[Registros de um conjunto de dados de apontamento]
════════════════════
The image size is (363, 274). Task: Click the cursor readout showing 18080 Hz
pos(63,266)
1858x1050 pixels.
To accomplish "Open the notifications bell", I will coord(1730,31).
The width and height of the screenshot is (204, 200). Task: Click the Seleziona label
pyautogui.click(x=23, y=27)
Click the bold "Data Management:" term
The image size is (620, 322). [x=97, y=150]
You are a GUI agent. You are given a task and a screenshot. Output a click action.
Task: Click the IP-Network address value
════════════════════
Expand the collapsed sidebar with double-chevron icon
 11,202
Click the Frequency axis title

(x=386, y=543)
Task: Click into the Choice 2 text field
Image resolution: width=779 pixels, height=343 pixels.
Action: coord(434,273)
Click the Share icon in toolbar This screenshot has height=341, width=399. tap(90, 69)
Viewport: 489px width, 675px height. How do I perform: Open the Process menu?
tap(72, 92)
════════════════════
▸ Problema proposto
Por favor, transforme em uma lista JSON de strings as linhas dos registros, começando na linha que contém "The image size is (363, 274)." e terminando após a linha que contém "Task: Click the IP-Network address value", ambas inclusive. Use uma string para cada linha e omita as linhas em branco.

▸ Tarefa concluída
[
  "The image size is (363, 274). Task: Click the cursor readout showing 18080 Hz",
  "pos(63,266)",
  "1858x1050 pixels.",
  "To accomplish \"Open the notifications bell\", I will coord(1730,31).",
  "The width and height of the screenshot is (204, 200). Task: Click the Seleziona label",
  "pyautogui.click(x=23, y=27)",
  "Click the bold \"Data Management:\" term",
  "The image size is (620, 322). [x=97, y=150]",
  "You are a GUI agent. You are given a task and a screenshot. Output a click action.",
  "Task: Click the IP-Network address value"
]